Archive for the ‘UNESCO Sites’ Category
August 29, 2006
Persepolis is a wonder in the middle of the Valley 40 km from Shiraz. To get here could be not that simple unless you’re willing to pay a lot with this private taxi that will take you at least 4000% plus the original price of the whole trip.
Persepolis is a palace and tombs complex from the 5century BC and was house of Emperor’s like Darius I and
Xerxes. In this complex you still can see historical engravings and ancent writings with the big things made by the ancient empire.
Darius I had his reception hall in the Palace of 100 Columns and consist in the biggest palace of whole Achaemenian period and has the largest hall of the ancient city of Persepolis it self.

How to get there
Get a bus from Shiraz direction Marv Dersh and from here take a taxi (6km) to the Persepolis complex.
Bus 2500Rials
taxi 3000Rials (they will ask you for 10000/20000, but you have to know how to deal this. Locals pay 1500/2000 so 3000 will be a good deal for them.
Posted in Iran, Middle East, UNESCO Sites | No Comments »
August 29, 2006
The official name of the Imam Square is “Maidan-e-Naghsh-e-Jahan” which means Square of the World Portraits. In 1598, Shah Abbas I changed the capital to Isfahan and with large-scale city plans, began the construction of a new urban city.

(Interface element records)

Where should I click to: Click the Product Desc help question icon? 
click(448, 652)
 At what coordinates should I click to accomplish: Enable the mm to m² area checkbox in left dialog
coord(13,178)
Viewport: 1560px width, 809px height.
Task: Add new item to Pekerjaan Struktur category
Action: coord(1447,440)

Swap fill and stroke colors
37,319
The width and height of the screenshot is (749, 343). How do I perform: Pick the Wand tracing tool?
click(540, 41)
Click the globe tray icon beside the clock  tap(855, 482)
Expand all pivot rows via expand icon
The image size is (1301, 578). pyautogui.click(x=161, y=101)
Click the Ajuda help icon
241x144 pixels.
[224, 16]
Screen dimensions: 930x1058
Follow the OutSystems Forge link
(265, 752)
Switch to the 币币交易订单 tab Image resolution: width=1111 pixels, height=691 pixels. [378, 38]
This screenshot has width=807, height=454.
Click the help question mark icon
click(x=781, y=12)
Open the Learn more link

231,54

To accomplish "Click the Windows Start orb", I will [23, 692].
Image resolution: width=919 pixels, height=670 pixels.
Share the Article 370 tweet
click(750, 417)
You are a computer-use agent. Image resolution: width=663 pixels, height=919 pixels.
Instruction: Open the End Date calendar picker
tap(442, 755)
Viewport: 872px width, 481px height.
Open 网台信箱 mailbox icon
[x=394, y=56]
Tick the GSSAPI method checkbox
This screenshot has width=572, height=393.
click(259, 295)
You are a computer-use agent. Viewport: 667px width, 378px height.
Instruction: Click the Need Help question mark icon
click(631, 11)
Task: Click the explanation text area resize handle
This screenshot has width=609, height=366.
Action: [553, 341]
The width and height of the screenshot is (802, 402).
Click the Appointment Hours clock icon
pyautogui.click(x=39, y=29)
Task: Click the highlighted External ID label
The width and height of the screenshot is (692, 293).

- REQUIRED ACTIONS -
- A) Answer these questions from the travel post:
(i) How far is Persepolis from Shiraz?
(ii) In which building did Darius I have his reception hall?
(iii) In what year did Shah Abbas I move the capital to Isfahan?
- B) Write the next part of the travel post, starting right after its final sentence.

- ANSWERS TO EACH TASK -
- A)
(i) 40 km
(ii) The Palace of 100 Columns
(iii) 1598

- B)
This huge square is 512 m from north to south and 159 m from West to East. This makes the perfect relaxing plans if you’re up to relax times of course. The sun set get to be amazing to enjoy in this square and the sun goes down in the nearby Zagros Mountains.

All the tiles on the nearby mosques and madrassas get a special colour during sun set when also the square light are turn on. You can enjoy this moment gong to one of the few tea houses terraces that exist on the square. These tea houses are also Xixa houses where you can smoke flavoured tobacco.
Posted in Esfahan, Iran, Middle East, UNESCO Sites | No Comments »
August 29, 2006
The night view from the Sio-Seh Pole bridge is indeed something you have to experience. During the night this usually gets a off tourist zone and get full with young people that use the place to interact with each other, lovers come to visit away from public eyes etc…
As you can see on the photo lots of action is going on, people walk along the river bank, some tea and xixa houses are also located in the bottom part of the bridge.

Posted in Esfahan, Iran, Middle East, UNESCO Sites | No Comments »
August 29, 2006
Sio-Seh Pole means thirty three arches, and was also called Allahverdikhan Pol, after the architect who built it in 1600. The bridge is about 300 meters in length and makes the perfect attraction for Irani local young people that choose this place to walk and look at each other. This is the lovers point where girls come very well dressed to look at boys and boys come also well dressed to look at girls.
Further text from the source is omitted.